• _WHAT NEEDS TO BE DONE_:
Print, in exact form, the lines below from the one containing "Instruction: Click inside" through the one containing "This screenshot has height=400, width=640.", and omit all others.

------------------------------------------------------------------------

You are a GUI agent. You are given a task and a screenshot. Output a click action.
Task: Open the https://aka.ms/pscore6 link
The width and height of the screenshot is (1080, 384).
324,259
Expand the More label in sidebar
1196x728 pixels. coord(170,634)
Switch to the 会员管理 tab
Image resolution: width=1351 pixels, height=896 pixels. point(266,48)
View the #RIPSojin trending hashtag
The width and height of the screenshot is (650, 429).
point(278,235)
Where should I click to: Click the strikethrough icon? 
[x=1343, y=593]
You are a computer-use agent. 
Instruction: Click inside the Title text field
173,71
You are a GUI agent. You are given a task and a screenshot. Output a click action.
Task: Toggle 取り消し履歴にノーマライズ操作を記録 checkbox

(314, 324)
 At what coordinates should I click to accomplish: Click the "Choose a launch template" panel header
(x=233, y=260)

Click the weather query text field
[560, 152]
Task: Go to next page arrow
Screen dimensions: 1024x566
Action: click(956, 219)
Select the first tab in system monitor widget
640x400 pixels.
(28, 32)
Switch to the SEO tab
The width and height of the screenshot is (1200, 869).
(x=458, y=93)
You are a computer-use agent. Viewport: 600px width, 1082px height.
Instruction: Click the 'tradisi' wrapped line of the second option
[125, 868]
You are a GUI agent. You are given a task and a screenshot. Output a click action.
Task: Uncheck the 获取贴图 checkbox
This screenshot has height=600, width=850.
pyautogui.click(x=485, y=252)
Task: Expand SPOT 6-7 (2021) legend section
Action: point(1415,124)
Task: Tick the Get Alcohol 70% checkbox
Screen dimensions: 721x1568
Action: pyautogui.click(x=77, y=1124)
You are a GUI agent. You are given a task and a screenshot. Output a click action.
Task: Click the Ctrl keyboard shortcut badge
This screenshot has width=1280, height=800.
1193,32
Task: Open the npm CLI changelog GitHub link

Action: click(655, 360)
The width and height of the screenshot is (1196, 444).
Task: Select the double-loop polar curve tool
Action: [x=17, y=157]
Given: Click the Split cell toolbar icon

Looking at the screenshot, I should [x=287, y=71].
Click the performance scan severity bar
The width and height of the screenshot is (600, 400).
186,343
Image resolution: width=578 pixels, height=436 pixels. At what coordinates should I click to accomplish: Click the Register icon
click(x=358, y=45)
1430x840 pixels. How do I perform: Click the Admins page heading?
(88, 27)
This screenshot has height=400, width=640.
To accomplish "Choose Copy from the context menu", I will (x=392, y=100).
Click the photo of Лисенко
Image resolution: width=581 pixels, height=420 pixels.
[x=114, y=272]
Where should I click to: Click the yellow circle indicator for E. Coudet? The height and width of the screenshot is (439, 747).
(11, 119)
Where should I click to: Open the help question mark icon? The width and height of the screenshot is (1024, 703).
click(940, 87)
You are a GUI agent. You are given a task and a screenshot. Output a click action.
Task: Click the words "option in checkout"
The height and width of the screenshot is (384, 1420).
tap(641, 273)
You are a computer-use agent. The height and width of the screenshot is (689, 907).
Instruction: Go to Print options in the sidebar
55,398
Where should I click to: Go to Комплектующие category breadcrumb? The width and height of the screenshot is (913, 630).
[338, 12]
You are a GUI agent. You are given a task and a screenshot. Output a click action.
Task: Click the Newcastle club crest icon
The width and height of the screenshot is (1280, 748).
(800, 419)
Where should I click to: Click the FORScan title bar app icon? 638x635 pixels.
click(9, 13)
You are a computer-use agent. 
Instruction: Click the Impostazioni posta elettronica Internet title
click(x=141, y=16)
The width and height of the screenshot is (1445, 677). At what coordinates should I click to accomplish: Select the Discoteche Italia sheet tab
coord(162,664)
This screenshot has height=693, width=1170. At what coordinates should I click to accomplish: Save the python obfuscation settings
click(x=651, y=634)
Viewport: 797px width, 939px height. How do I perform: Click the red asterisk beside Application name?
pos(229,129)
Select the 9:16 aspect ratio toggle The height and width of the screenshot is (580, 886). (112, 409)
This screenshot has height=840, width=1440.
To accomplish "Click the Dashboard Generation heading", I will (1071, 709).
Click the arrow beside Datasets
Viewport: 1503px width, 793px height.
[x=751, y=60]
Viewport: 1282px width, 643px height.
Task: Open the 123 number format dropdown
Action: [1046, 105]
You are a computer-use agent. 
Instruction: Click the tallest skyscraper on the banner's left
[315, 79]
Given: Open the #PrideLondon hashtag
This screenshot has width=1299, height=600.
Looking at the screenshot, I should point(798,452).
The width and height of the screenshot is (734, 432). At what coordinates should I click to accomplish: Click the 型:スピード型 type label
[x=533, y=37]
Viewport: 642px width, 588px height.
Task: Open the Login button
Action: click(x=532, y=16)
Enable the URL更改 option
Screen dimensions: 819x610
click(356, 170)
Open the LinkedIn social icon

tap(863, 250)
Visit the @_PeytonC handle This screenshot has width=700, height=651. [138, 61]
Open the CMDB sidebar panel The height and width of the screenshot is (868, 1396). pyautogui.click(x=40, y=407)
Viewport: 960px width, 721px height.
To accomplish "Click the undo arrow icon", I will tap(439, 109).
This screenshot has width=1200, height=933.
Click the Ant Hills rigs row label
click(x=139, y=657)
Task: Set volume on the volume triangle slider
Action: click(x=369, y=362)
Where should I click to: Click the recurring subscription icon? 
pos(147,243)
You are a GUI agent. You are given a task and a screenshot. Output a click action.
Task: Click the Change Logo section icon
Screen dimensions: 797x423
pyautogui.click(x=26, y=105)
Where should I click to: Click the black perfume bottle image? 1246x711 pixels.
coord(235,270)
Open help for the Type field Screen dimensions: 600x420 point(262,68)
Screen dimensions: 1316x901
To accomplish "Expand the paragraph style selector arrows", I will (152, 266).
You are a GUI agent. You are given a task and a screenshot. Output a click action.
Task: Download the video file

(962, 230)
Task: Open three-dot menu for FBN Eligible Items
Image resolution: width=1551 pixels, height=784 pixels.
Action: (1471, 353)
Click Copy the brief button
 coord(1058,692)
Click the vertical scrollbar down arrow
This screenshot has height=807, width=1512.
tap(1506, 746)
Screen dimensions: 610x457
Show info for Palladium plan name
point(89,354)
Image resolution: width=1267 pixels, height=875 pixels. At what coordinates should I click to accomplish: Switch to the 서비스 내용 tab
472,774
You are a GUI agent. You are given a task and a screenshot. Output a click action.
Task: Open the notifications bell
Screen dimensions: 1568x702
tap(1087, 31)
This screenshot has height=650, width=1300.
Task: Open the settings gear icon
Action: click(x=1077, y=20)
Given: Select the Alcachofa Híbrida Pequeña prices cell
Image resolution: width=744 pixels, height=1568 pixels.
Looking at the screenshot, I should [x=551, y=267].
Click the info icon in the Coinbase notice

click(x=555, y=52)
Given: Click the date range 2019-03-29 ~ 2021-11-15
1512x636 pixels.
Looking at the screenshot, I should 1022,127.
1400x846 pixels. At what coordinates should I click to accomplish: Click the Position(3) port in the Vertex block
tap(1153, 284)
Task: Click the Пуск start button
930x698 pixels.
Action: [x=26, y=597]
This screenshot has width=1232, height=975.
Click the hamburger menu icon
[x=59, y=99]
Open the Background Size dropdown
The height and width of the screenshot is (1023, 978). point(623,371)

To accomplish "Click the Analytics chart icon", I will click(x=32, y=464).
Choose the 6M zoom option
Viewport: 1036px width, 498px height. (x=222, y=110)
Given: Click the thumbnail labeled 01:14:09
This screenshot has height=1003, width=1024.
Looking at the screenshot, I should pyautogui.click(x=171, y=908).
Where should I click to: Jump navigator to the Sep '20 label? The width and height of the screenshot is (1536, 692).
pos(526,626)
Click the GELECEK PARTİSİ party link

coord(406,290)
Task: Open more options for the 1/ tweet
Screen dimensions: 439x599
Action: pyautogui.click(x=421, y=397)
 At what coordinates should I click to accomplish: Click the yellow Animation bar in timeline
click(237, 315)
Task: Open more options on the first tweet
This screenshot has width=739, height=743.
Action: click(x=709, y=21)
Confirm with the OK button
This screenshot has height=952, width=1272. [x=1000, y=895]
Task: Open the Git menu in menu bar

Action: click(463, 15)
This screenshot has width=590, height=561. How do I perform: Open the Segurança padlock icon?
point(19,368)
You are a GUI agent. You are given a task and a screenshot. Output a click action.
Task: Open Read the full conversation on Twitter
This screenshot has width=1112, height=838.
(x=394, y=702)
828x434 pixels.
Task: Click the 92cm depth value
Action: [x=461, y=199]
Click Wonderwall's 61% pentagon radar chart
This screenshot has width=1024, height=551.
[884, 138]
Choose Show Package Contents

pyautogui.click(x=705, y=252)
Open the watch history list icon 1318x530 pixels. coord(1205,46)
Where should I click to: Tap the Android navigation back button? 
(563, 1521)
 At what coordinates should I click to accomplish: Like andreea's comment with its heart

------------------------------------------------------------------------

• _SOLUTION FOR THIS TASK_:
Instruction: Click inside the Title text field
173,71
You are a GUI agent. You are given a task and a screenshot. Output a click action.
Task: Toggle 取り消し履歴にノーマライズ操作を記録 checkbox

(314, 324)
 At what coordinates should I click to accomplish: Click the "Choose a launch template" panel header
(x=233, y=260)

Click the weather query text field
[560, 152]
Task: Go to next page arrow
Screen dimensions: 1024x566
Action: click(956, 219)
Select the first tab in system monitor widget
640x400 pixels.
(28, 32)
Switch to the SEO tab
The width and height of the screenshot is (1200, 869).
(x=458, y=93)
You are a computer-use agent. Viewport: 600px width, 1082px height.
Instruction: Click the 'tradisi' wrapped line of the second option
[125, 868]
You are a GUI agent. You are given a task and a screenshot. Output a click action.
Task: Uncheck the 获取贴图 checkbox
This screenshot has height=600, width=850.
pyautogui.click(x=485, y=252)
Task: Expand SPOT 6-7 (2021) legend section
Action: point(1415,124)
Task: Tick the Get Alcohol 70% checkbox
Screen dimensions: 721x1568
Action: pyautogui.click(x=77, y=1124)
You are a GUI agent. You are given a task and a screenshot. Output a click action.
Task: Click the Ctrl keyboard shortcut badge
This screenshot has width=1280, height=800.
1193,32
Task: Open the npm CLI changelog GitHub link

Action: click(655, 360)
The width and height of the screenshot is (1196, 444).
Task: Select the double-loop polar curve tool
Action: [x=17, y=157]
Given: Click the Split cell toolbar icon

Looking at the screenshot, I should [x=287, y=71].
Click the performance scan severity bar
The width and height of the screenshot is (600, 400).
186,343
Image resolution: width=578 pixels, height=436 pixels. At what coordinates should I click to accomplish: Click the Register icon
click(x=358, y=45)
1430x840 pixels. How do I perform: Click the Admins page heading?
(88, 27)
This screenshot has height=400, width=640.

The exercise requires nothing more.